So we are left with a troubling picture of a husband and wife who alternated between loving kindness and vicious explosions of rage, parents who treated the children differently. Both were given to humiliating one another in public, yet Nadya still seemed to have loved “my man,” as she called him. It was a tense time but there was one difference between this highly strung, thin-skinned couple. Stalin was crushingly strong, as Nadya told his mother: “I can say that I marvel at his strength and his energy. Only a really healthy man could stand the amount of work he gets through.” She on the other hand was weak. If one was to break, it was she. His stunted emotional involvement allowed him to weather the hardest blows.

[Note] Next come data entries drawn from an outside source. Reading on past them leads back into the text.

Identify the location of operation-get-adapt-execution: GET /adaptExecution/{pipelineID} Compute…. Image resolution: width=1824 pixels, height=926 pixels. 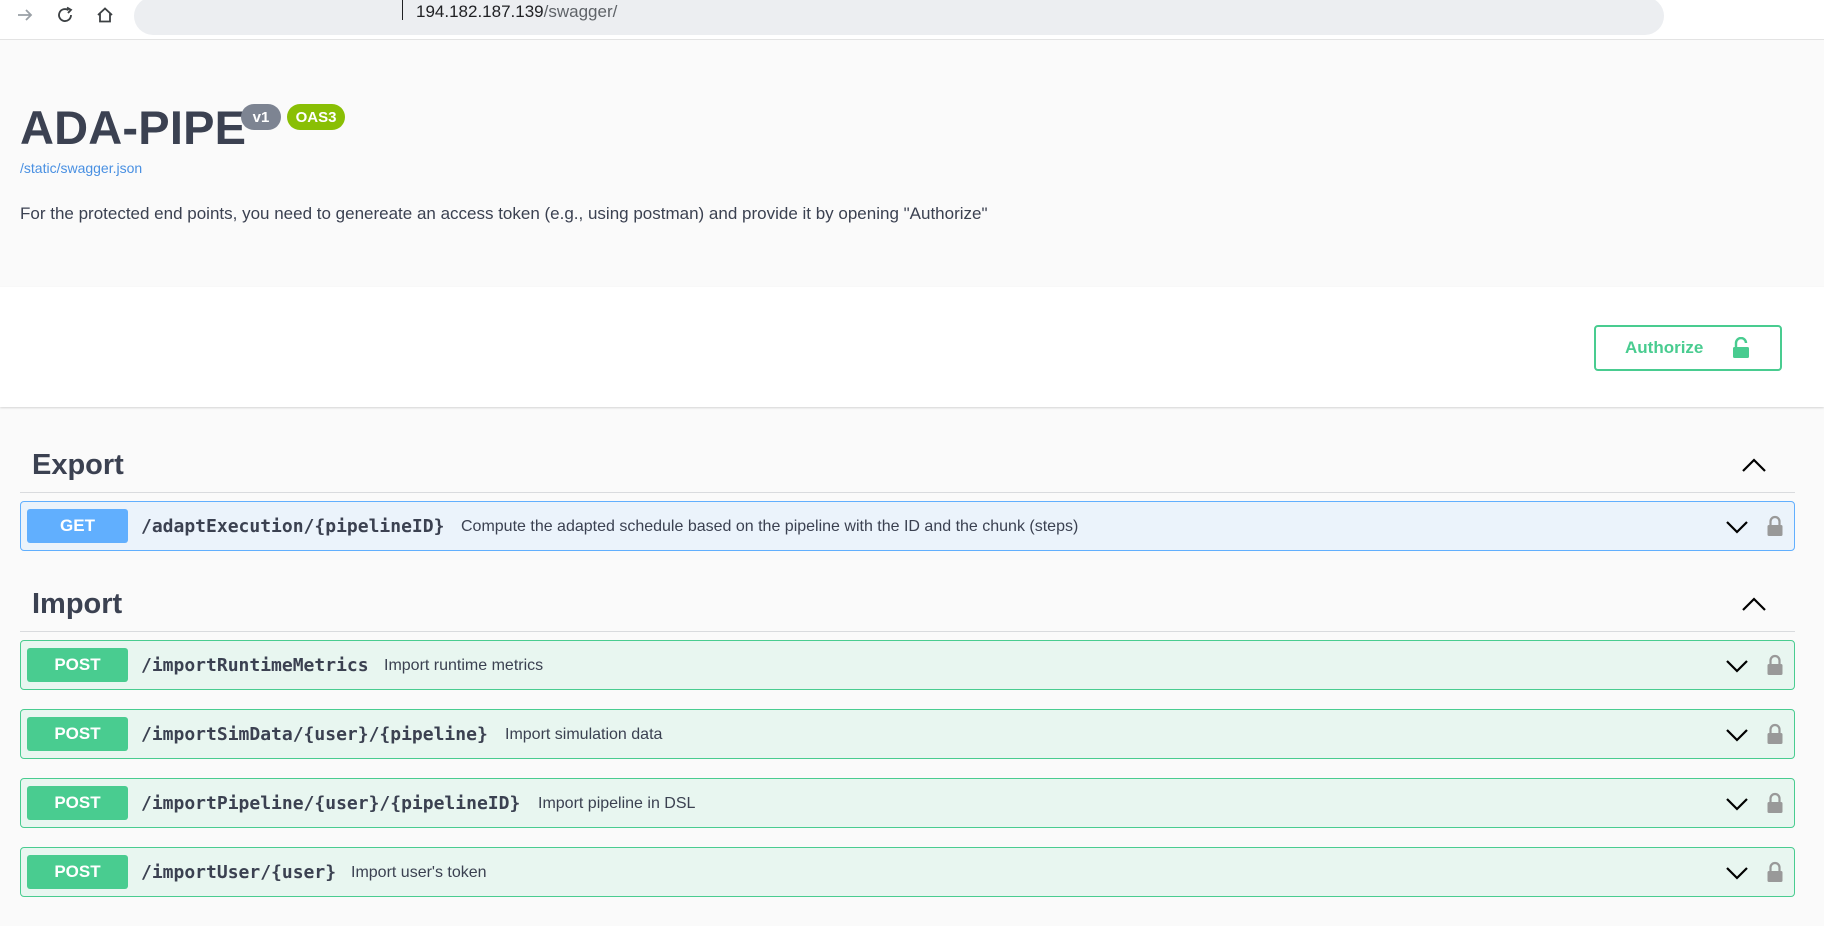
(908, 526).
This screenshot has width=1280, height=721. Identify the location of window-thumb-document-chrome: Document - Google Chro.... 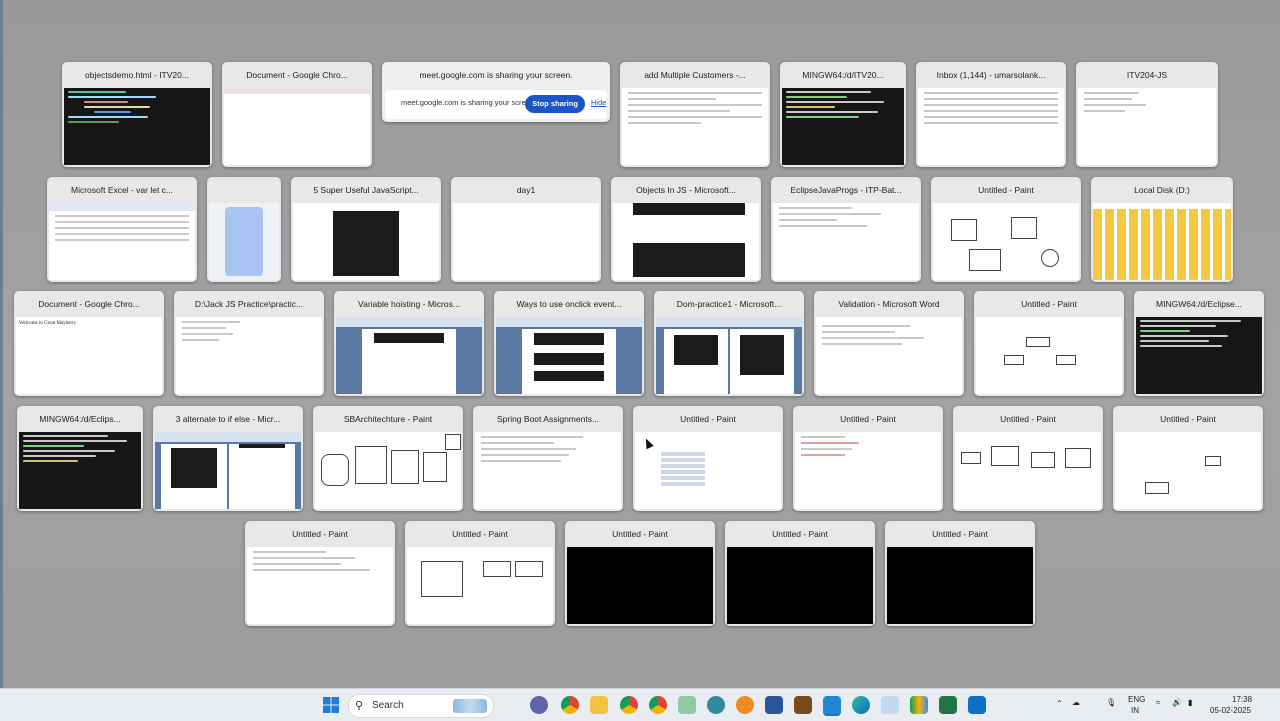
(297, 114).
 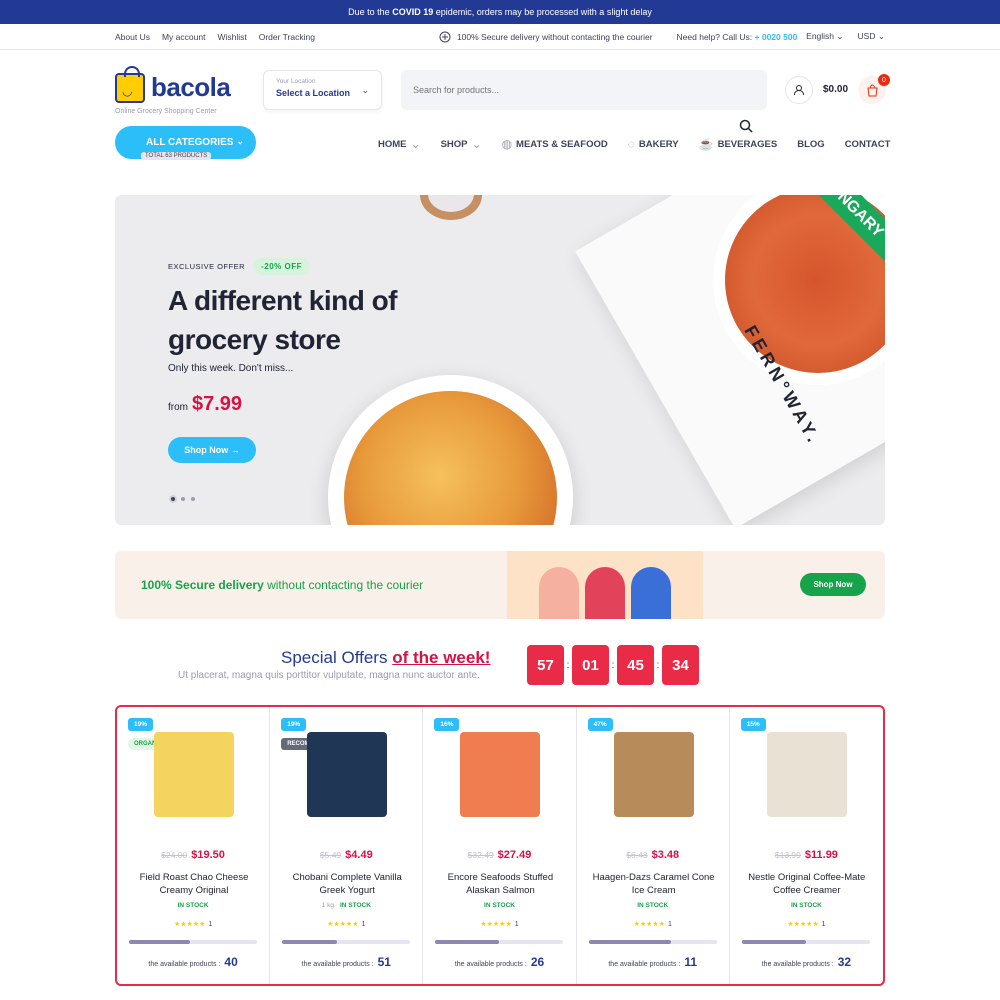 What do you see at coordinates (347, 884) in the screenshot?
I see `product-name: Chobani Complete Vanilla Greek Yogurt` at bounding box center [347, 884].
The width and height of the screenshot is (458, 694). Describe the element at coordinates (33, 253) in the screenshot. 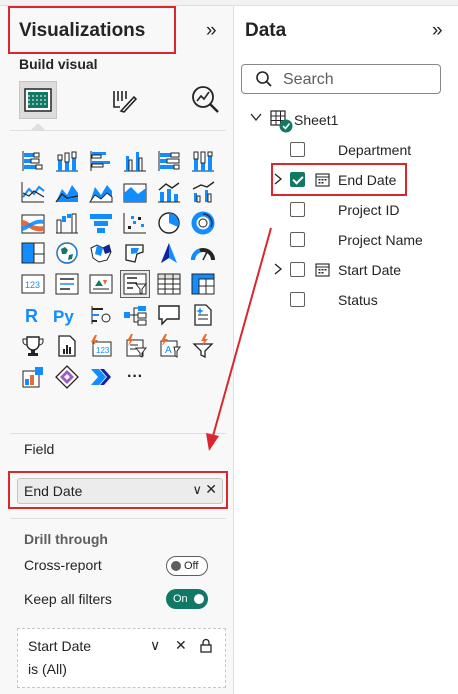

I see `treemap-icon` at that location.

Kaganovich again headed out of his Moscow fiefdom to crush dissent in the Kuban, ordering mass reprisals against the Cossacks and deporting fifteen villages to Siberia. Kaganovich called this “the resistance of the last remnants of the dying classes leading to a concrete form of the class struggle.” The classes were dying all right. Kopelev saw “women and children with distended bellies, turning blue, still breathing but with vacant lifeless eyes. And corpses—corpses in ragged sheepskin coats and cheap felt boots; corpses in peasant huts, in the melting snow of old Vologda, under the bridges of Kharkov.” “Iron Lazar” arranged an array of executions of grain hoarders and was back in time for the fatal holiday dinner for the anniversary of the Revolution.
On 7 November, the potentates took the salute from atop Lenin’s newly completed grey marble Mausoleum. They gathered early in Stalin’s apartment in their greatcoats and hats for it was below freezing. Nadya was already taking her place in the parade as a delegate of the Academy. The housekeeper and nannies made sure Vasily and Artyom were dressed and ready; Svetlana was still at the dacha.

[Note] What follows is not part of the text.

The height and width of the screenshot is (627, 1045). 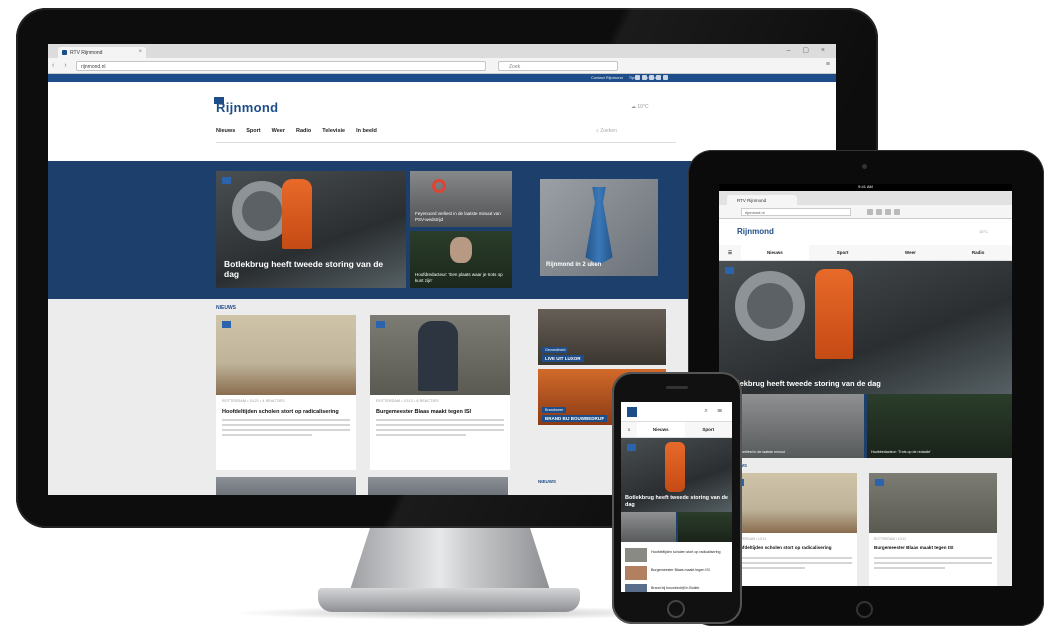 I want to click on nav-item-nieuws: Nieuws, so click(x=226, y=131).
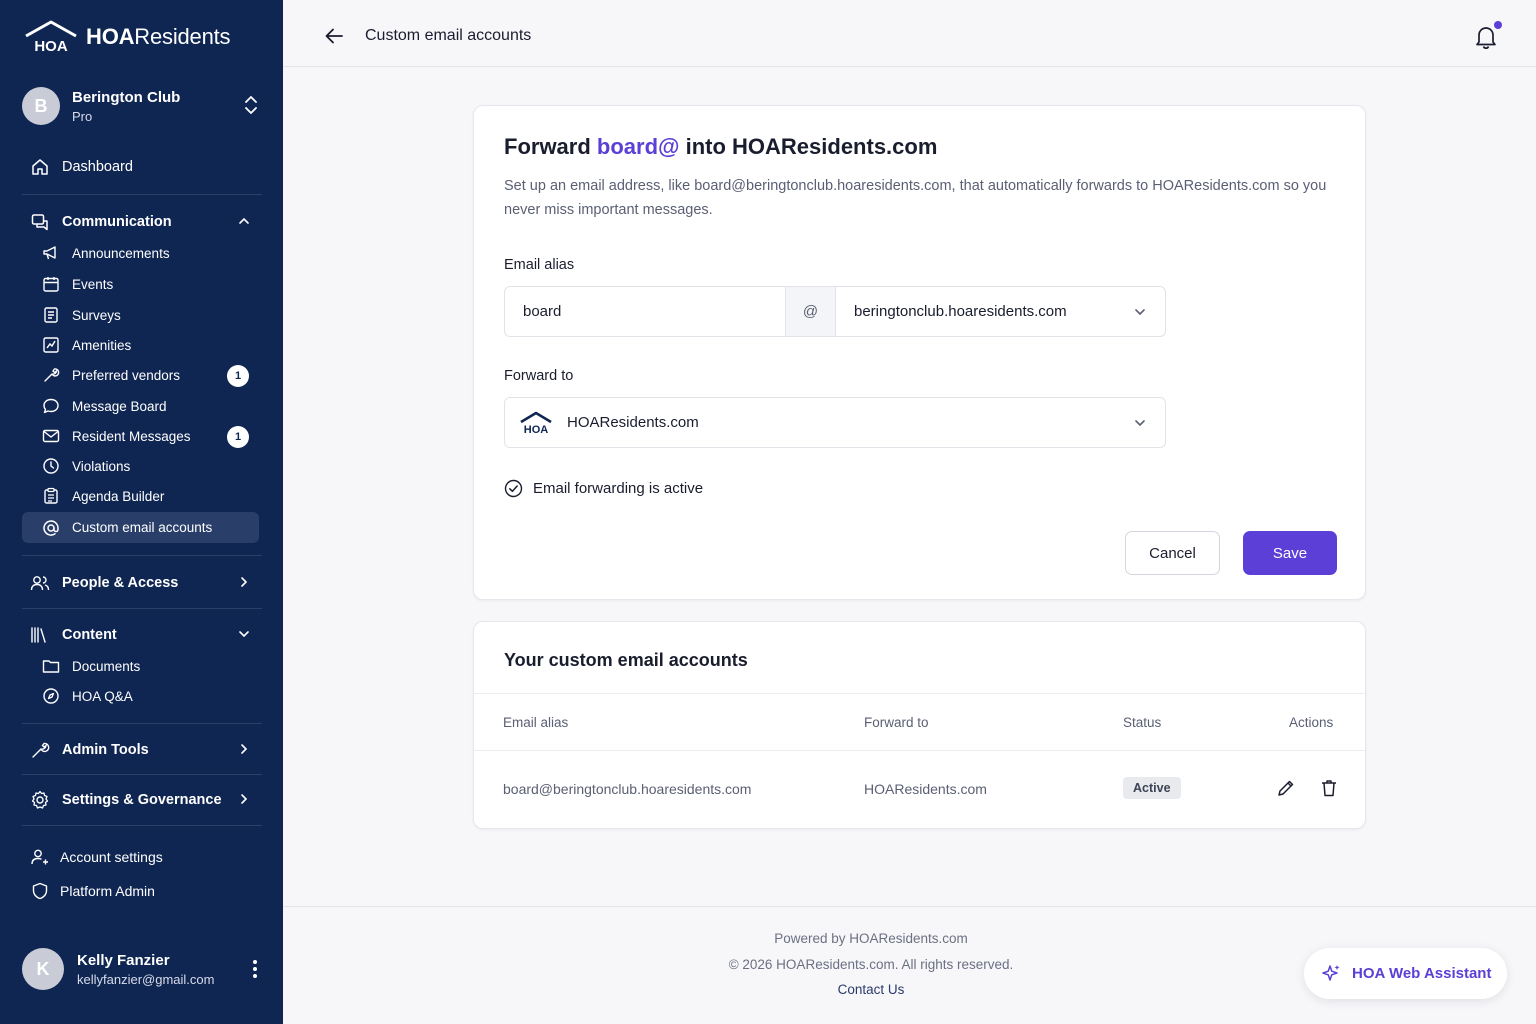 Image resolution: width=1536 pixels, height=1024 pixels. What do you see at coordinates (255, 969) in the screenshot?
I see `more-vertical-icon` at bounding box center [255, 969].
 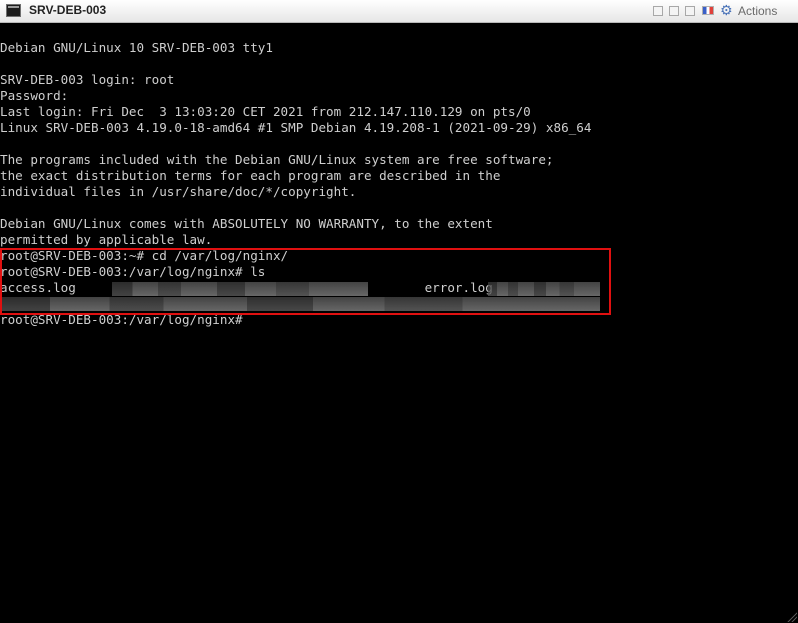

Just before 8 a.m., the leaders walked chatting out of the Poteshny Palace across the central square, past the Yellow Palace towards the steps that led up to the Mausoleum. It was bitterly cold up there; the parade lasted four hours. [51] There were chairs hidden there for those of weak disposition to take a rest, and even better, there was a room behind with a bar for those who needed Dutch courage. The first Bolshevik Head of State, Yakov Sverdlov, died in 1919 after a freezing parade; the Politburo member Alexander Shcherbakov died after attending the 1945 victory parade; the Czech President Klement Gottwald died after enduring the icy hours of Stalin’s funeral on the Mausoleum.
Voroshilov and Budyonny waited on horseback at different Kremlin gates. As the Spassky Tower, Moscow’s equivalent of Big Ben, tolled, they trotted out to meet in the middle in front of the Mausoleum, then dismounted to join the leadership.
Many people saw Nadya that day. She did not seem either depressed or unhappy with Stalin. She marched past, raising her oval face towards the leaders. Afterwards she met up with Vasily and Artyom on the tribune to the right of the Mausoleum, and bumped into Khrushchev, whom she had introduced to Stalin. She looked up at her husband in his greatcoat, but like any wife, she worried that Stalin’s coat was open: “My man didn’t take his scarf. He’ll catch cold and get sick,” she said—but suddenly she was struck with one of her agonizing headaches. “She started moaning, ‘Oh my headache!’” remembers Artyom. After the parade, the boys requested the housekeeper to ask Nadya if they could spend the holiday at Zubalovo. It was easier to persuade the housekeeper than tackle the severe mother.